The Sound of a Particular Music

I am thinking of my favorite listening experiences. I have not thought of this before, of breaking down my life experiences into the sense they pleased. In terms of gustatory experience, a particular bowl of potato leek soup served me in a restaurant on a rainy day in Montreal comes to mind. Visual experiences: Lauterbrunnen valley in the Bernese Oberland in Switzerland in June. Tactile? a particular rain I felt in Florence one night I was locked out of the Ostello Camerata for coming back too late, having spent the evening romping with Jorn and Russell (from South Africa) and Maritza (from Chicago). The rain was thick and almost warm. Jorn kissed me in it; that might have helped drive it into my "best of" memories. Olfactory and Auditory are a bit more specific, more difficult for me to name. Olfactory? Best smell ever? Something about when the Spring temperature hits a particular feel and mixes with a perfect kind of blue in the sky, more specifically, that one morning after my 8th birthday in Toronto and Bethy and I walked to school wearing our matching white capes. Best sonic experience? Now, I can name it.

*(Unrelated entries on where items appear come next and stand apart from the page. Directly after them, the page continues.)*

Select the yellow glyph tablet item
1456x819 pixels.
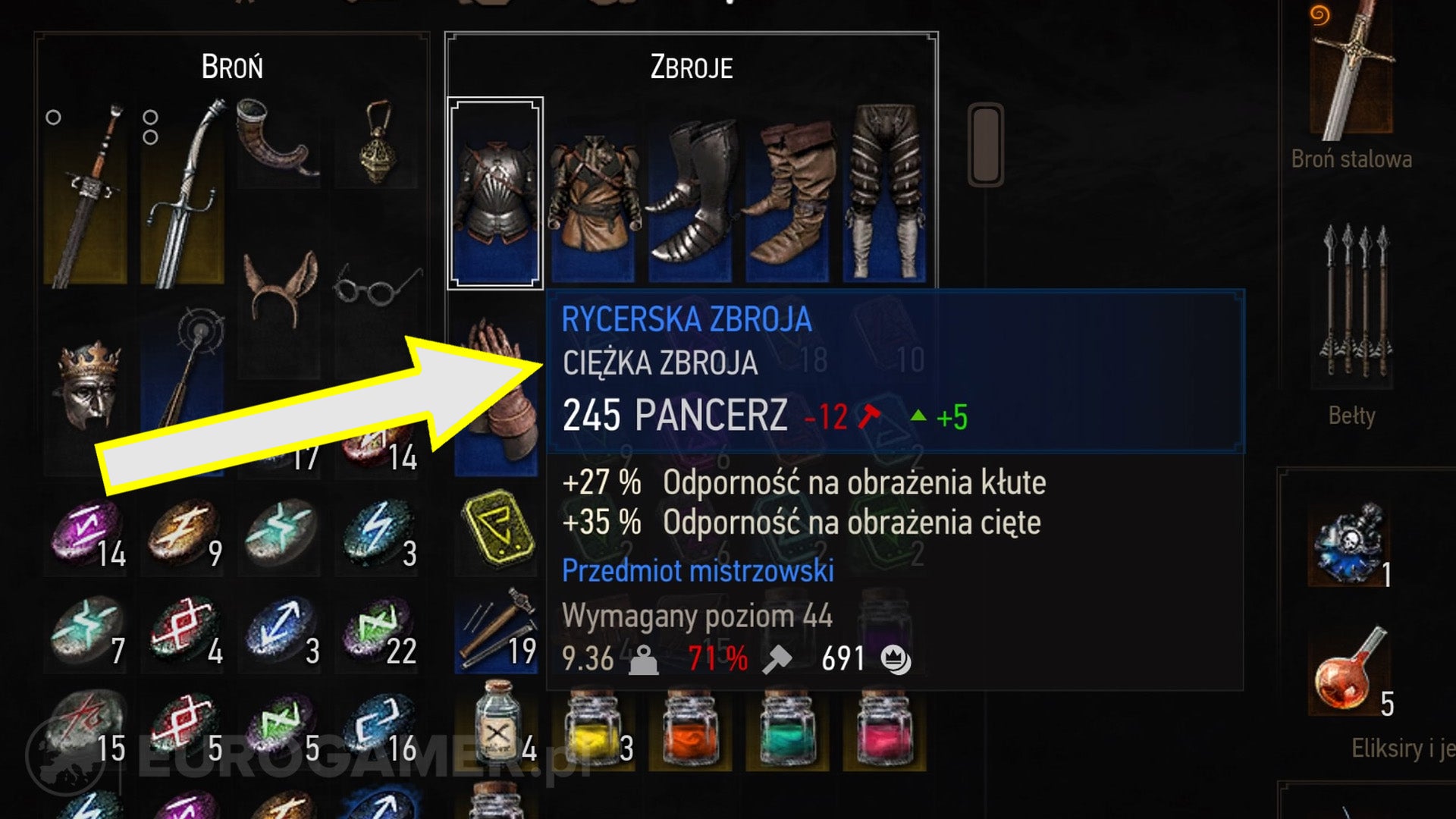pos(497,527)
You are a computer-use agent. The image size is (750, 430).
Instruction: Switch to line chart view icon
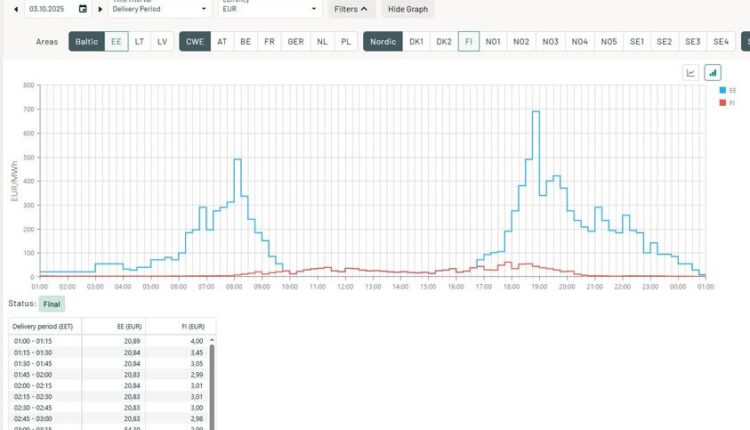(x=691, y=72)
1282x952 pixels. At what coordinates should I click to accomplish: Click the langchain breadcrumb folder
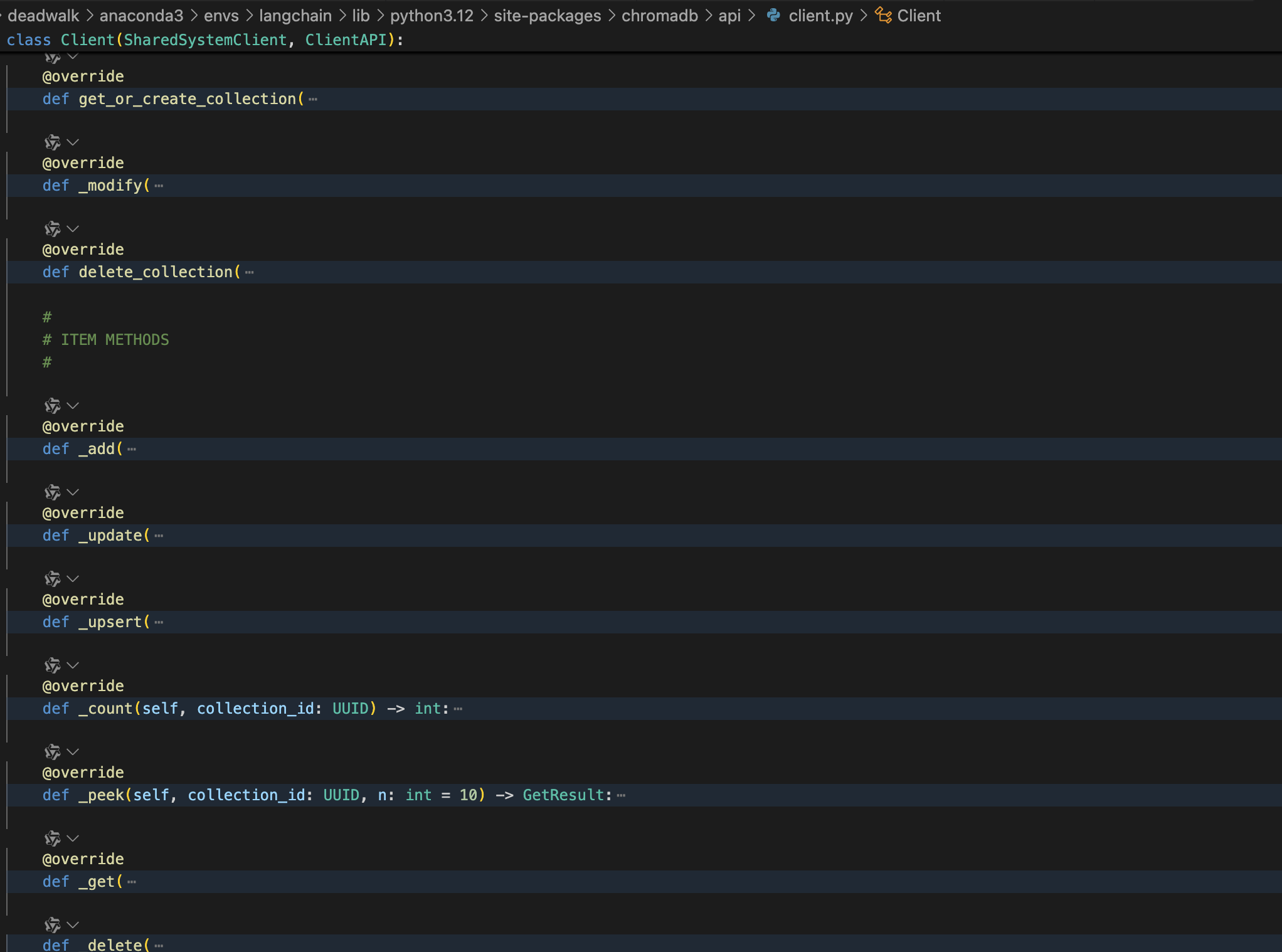295,16
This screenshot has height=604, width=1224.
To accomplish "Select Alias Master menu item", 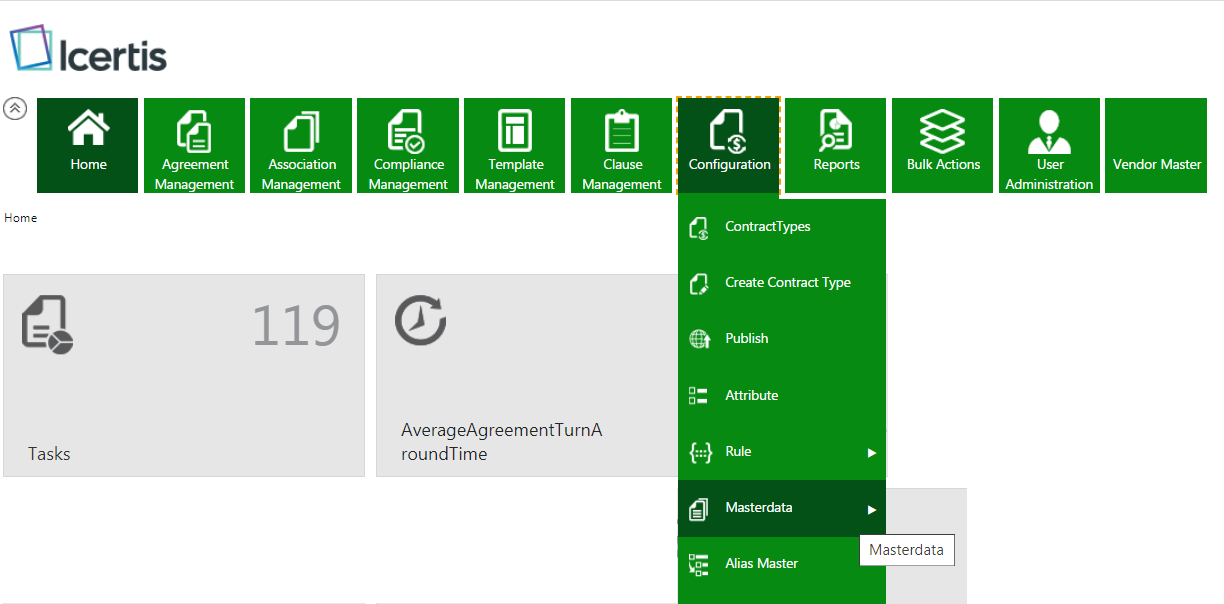I will (761, 564).
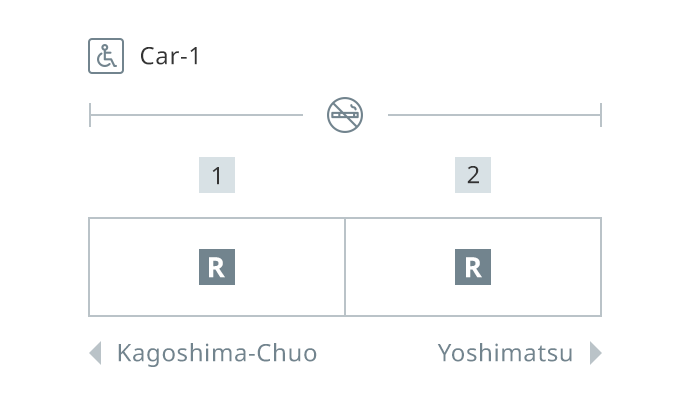Click the seat column number 2 badge
690x404 pixels.
click(473, 175)
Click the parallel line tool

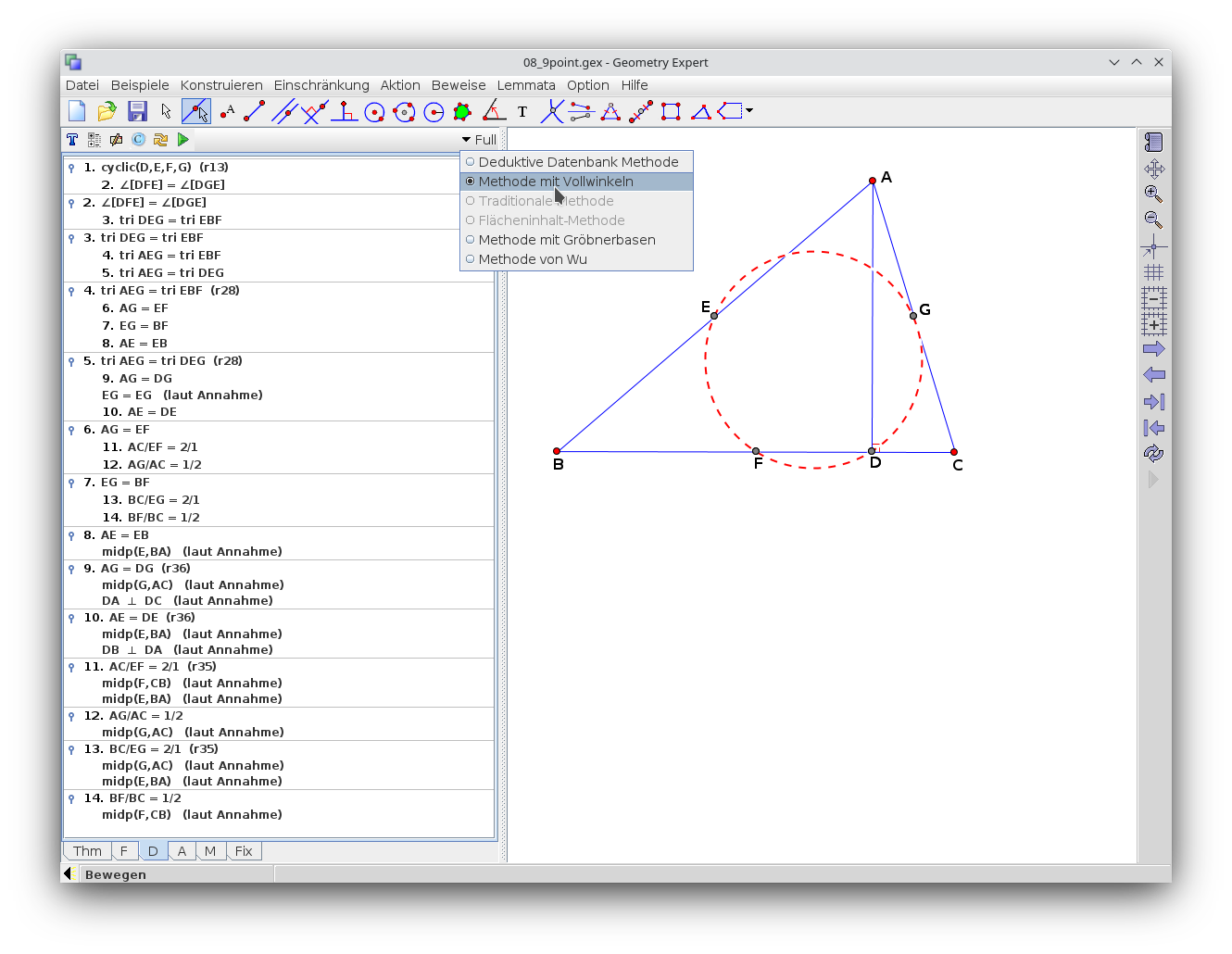(284, 112)
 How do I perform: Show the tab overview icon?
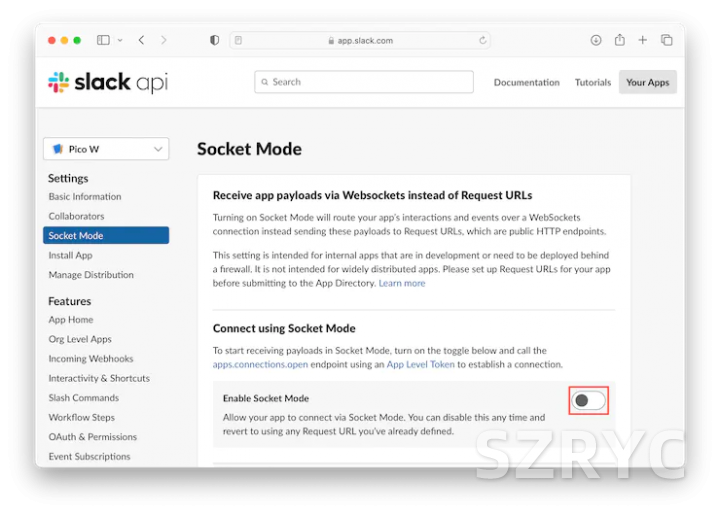tap(667, 40)

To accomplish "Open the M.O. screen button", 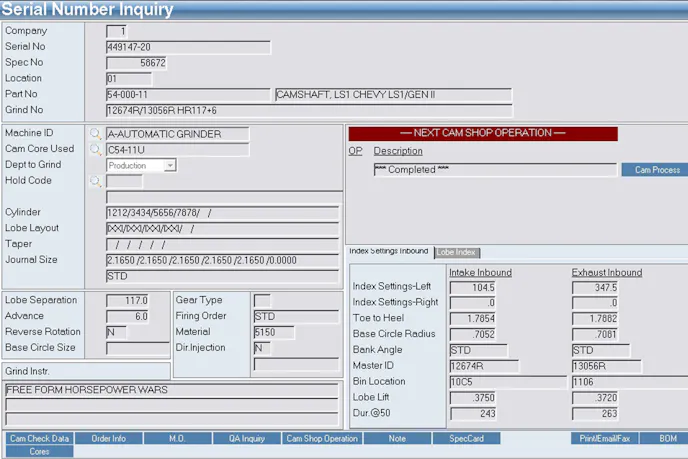I will pyautogui.click(x=177, y=438).
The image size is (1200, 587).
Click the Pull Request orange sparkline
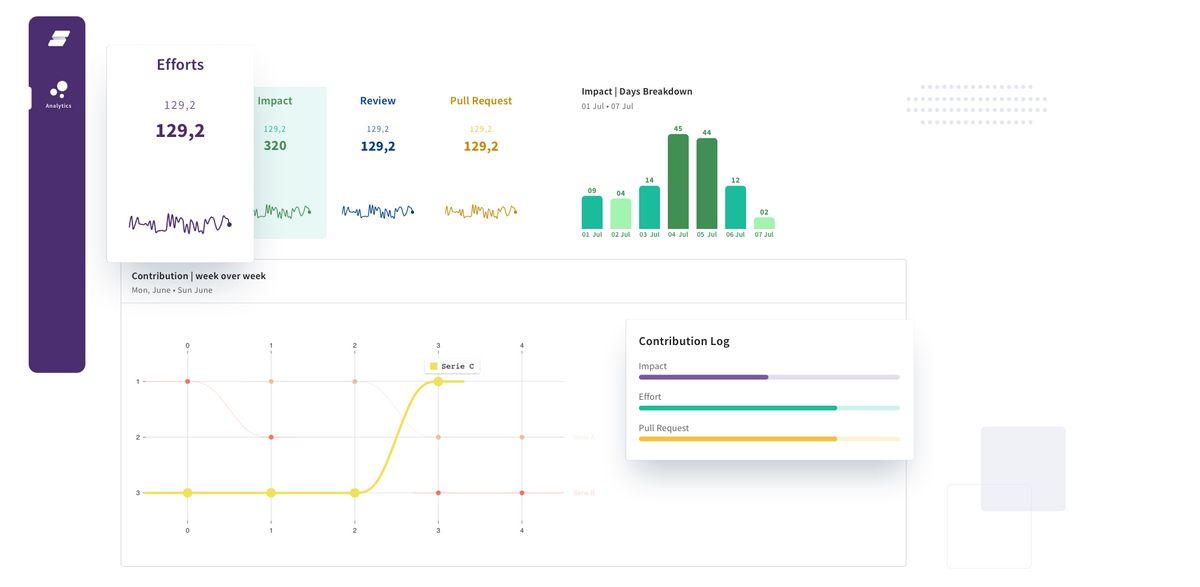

I was in London in the Fall of 1989; the Berlin Wall was coming down but I was in London. I'd wandered into St. Pauls to kill some time (and I hear Sam Beckett retort: but who wants their time dead?) between lunch at Whitbread and evening curtain at the Barbican. I sat in the pews of the choir stalls, thinking that was a place other tourists were sitting. But they weren't other tourists. They were people there to attend vespers. All the tourists, I realized as men in robes began to appear through secret little doorways facing our stall, had been ushered out. And Midsummernight's Dream started in 20 minutes. So I broke all protocol--stood and made my apologetic way back to the black and white marble of the nave. I was a third of the way to the door Christopher Wren's masterpiece when the choir blocked the light of the exit. Men, countless men, draped in black and white robes and processing in two collumns, all singing the deep baritone of the Gregorian nature. Their song filled the dome, filled the engravings of John Donne's tomb, pressed into the grooves of the wood of the pews, and I stood there in the aisle, the opposite of a bride, headed out in my green woolen coat, my blue wool hat, and these singing men walked past on either side of me.

Outside again in the gray chill, it took a moment for me to recognize all the other sounds of the world, which in that moment, meant nothing.